All about the outage
The outage occurred from 21:38 to 22:45 UTC, causing all R2 write operations to fail and 35% of read operations to be unsuccessful worldwide. No data was lost or corrupted, as successful uploads and changes were retained.
Cloudflare blamed human error for the issue, where new credentials were mistakenly deployed to a development instance instead of the production environment.
Impact on Services
The Cloudflare outage caused disruptions across multiple services:
- R2: Write operations failed, and 35% of read operations were unsuccessful. Cached object reads reduced errors for customers accessing public assets via custom domains.

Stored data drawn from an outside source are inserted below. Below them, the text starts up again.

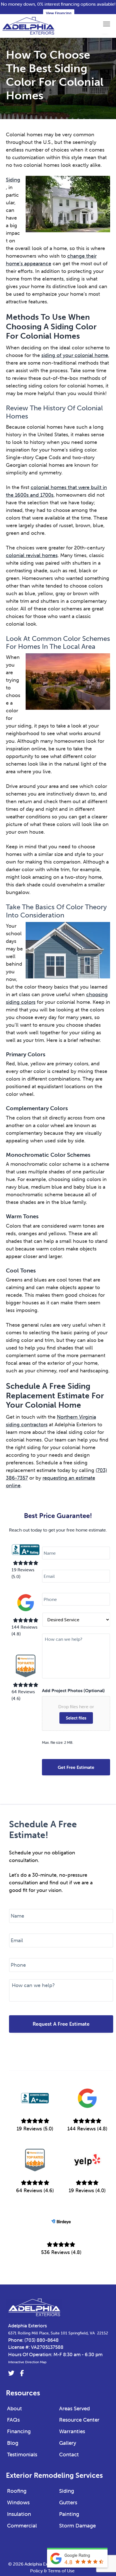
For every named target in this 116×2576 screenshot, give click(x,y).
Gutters (68, 2502)
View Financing (59, 13)
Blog (12, 2442)
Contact (69, 2454)
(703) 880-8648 (41, 2340)
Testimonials (22, 2454)
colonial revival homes (32, 555)
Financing (19, 2431)
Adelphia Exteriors (27, 2326)
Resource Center (79, 2419)
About (14, 2408)
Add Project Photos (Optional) (73, 1690)
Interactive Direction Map (27, 2362)
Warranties (72, 2431)
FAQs (13, 2419)
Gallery (67, 2442)
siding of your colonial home (74, 355)
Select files (76, 1718)
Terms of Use (61, 2570)
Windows (18, 2502)
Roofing (16, 2490)
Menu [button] (101, 24)
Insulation (19, 2514)
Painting (69, 2514)
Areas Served (74, 2408)
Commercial (22, 2525)
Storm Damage (77, 2525)
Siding (13, 179)
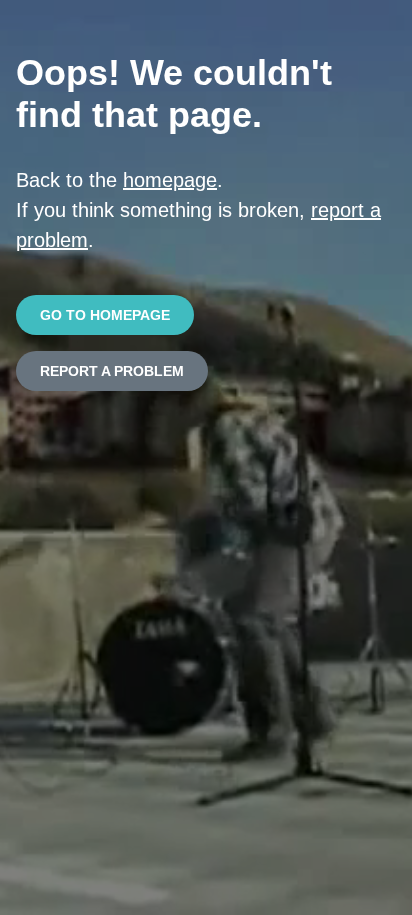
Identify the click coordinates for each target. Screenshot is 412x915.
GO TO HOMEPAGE (105, 315)
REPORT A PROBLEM (112, 371)
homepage (170, 180)
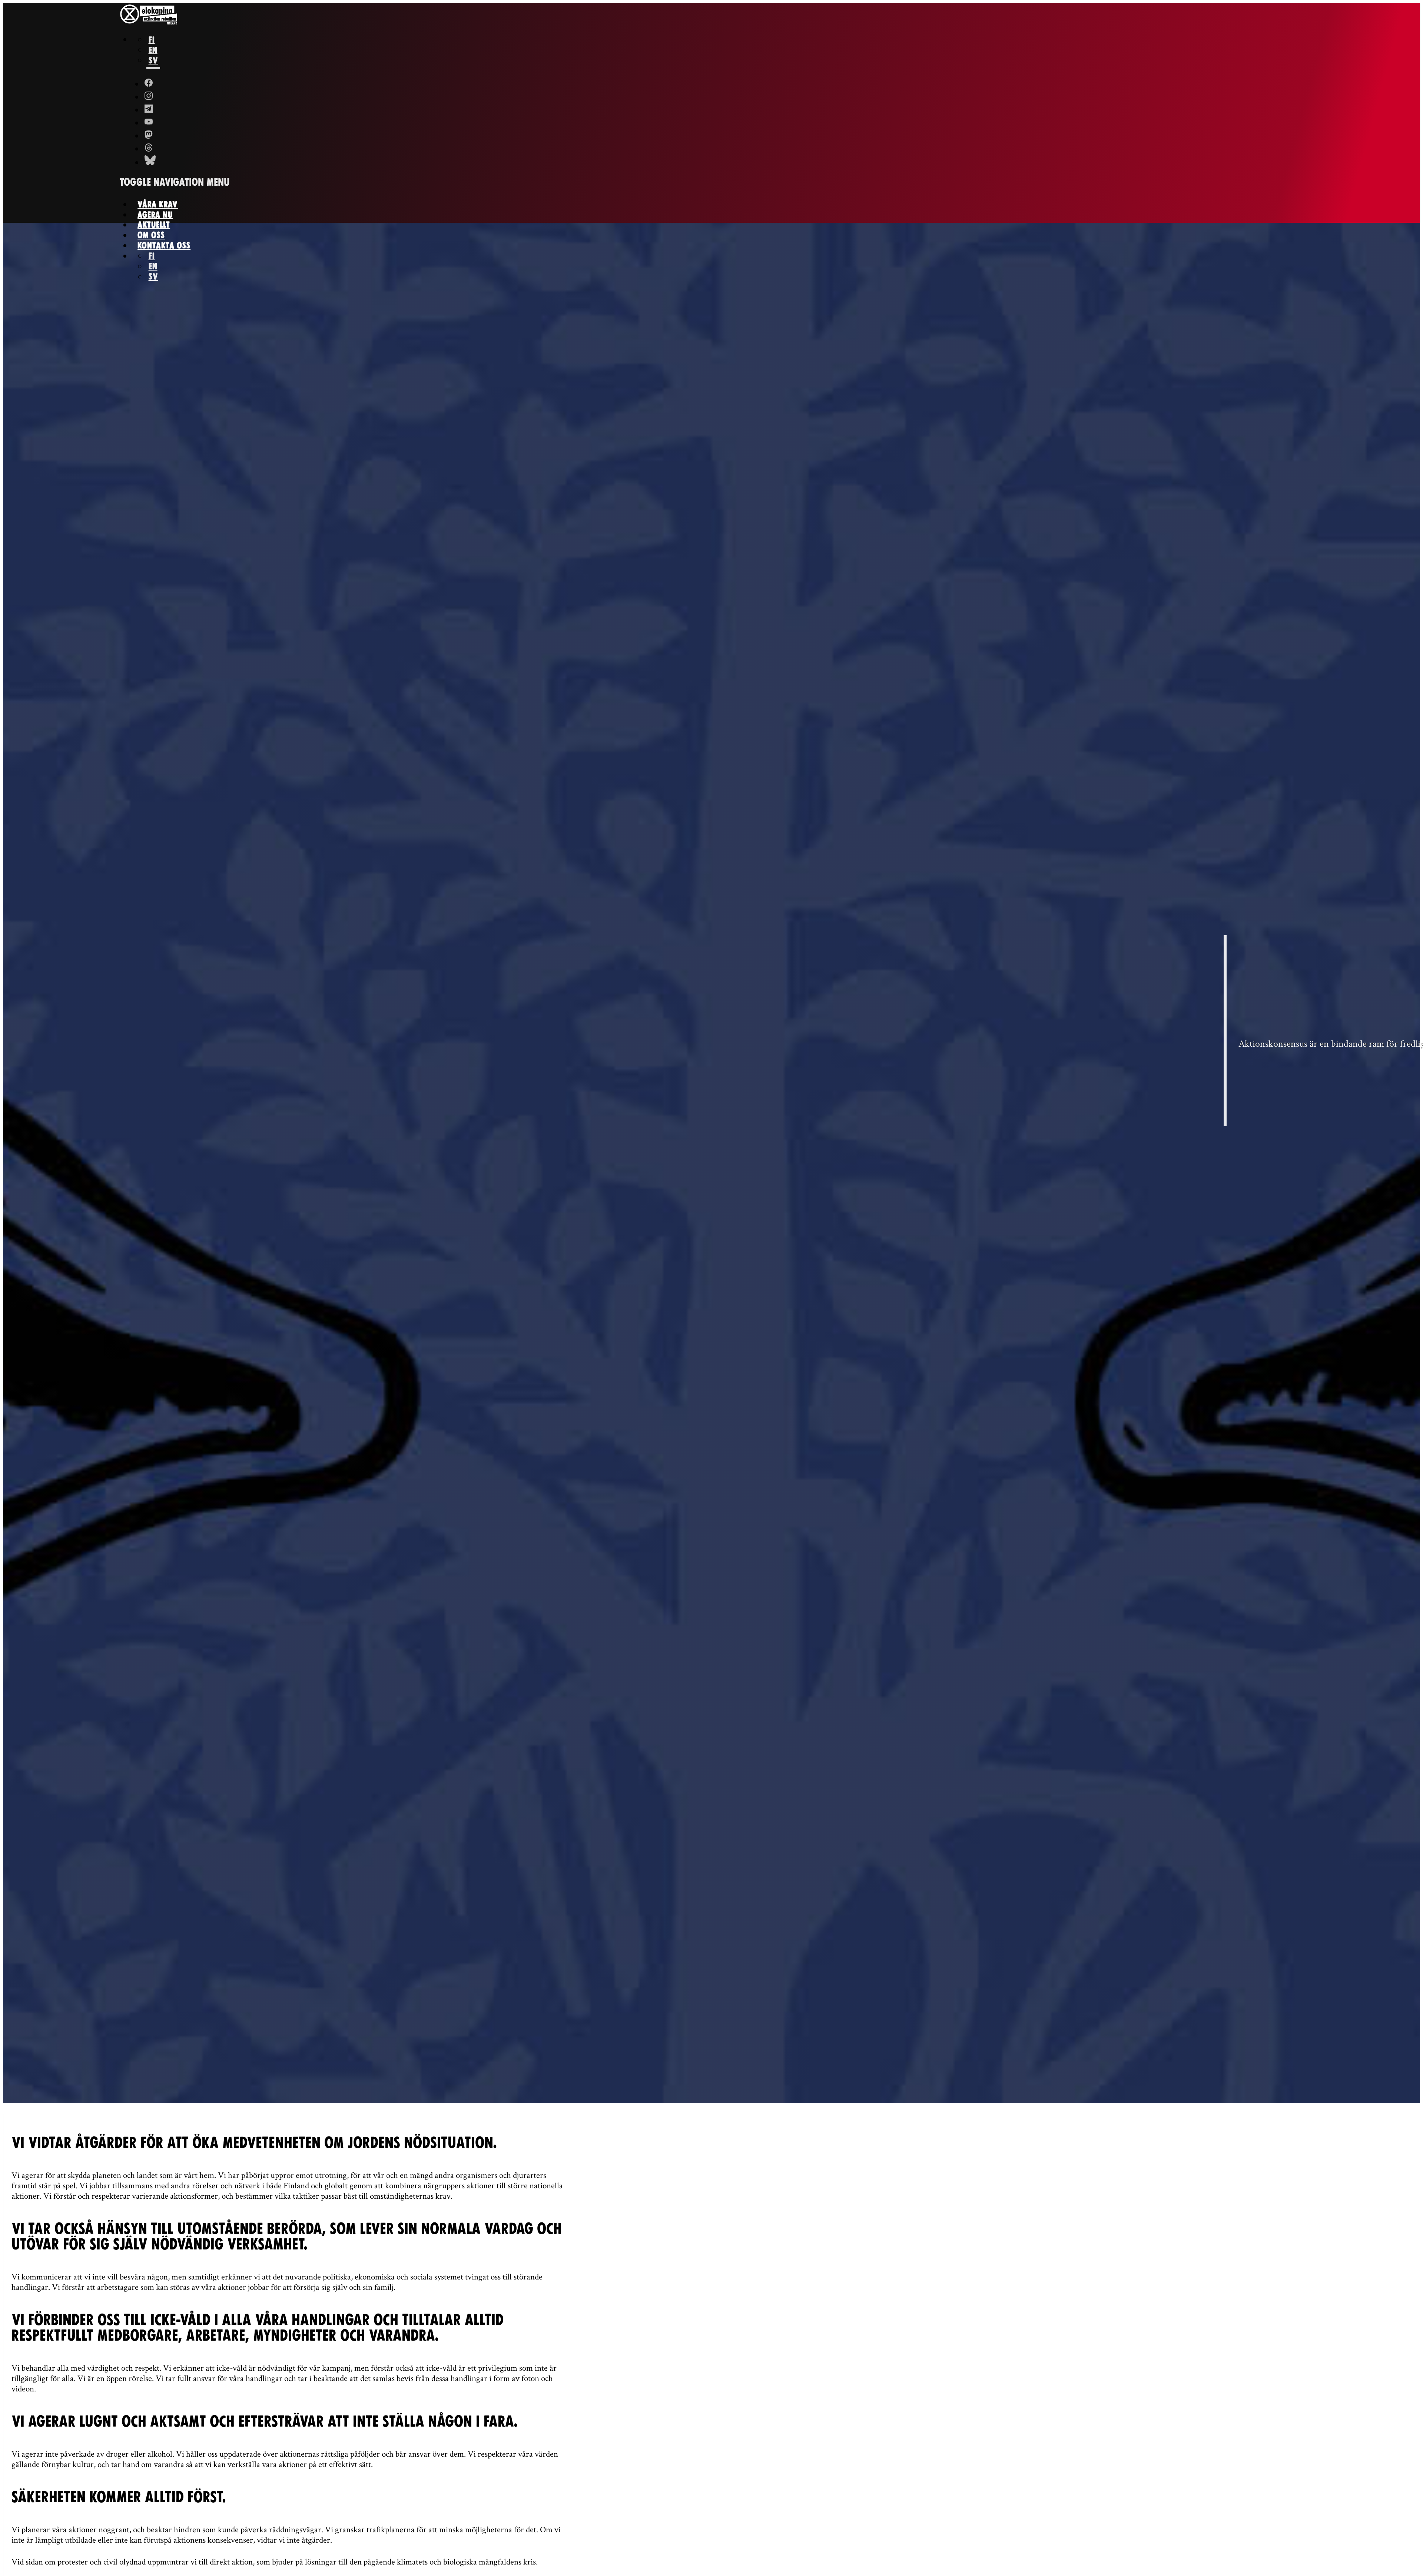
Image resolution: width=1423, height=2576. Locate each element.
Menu (174, 182)
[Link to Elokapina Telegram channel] (149, 109)
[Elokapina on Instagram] (149, 96)
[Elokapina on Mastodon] (149, 135)
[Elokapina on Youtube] (149, 122)
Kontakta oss (163, 245)
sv (153, 60)
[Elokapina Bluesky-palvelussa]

- Billing: Customers had trouble accessing past invoices.
- Cache Reserve: Increased requests to origins occurred due to failed R2 reads.
- Email Security: Customer-facing metrics were not updated.
- Images: Uploads failed, and image delivery dropped to 25%.
- Key Transparency Auditor: All operations failed during the incident.
- Log Delivery: Log processing was delayed by up to 70 minutes.
- Stream: Uploads failed, and video segment delivery faced intermittent stalls.
- Vectorize: Queries and operations on indexes were impacted, with all insert and upsert operations failing.
The issue was traced to the R2 engineering team omitting the –env parameter during the credential rotation, causing new credentials to be deployed to a non-production environment.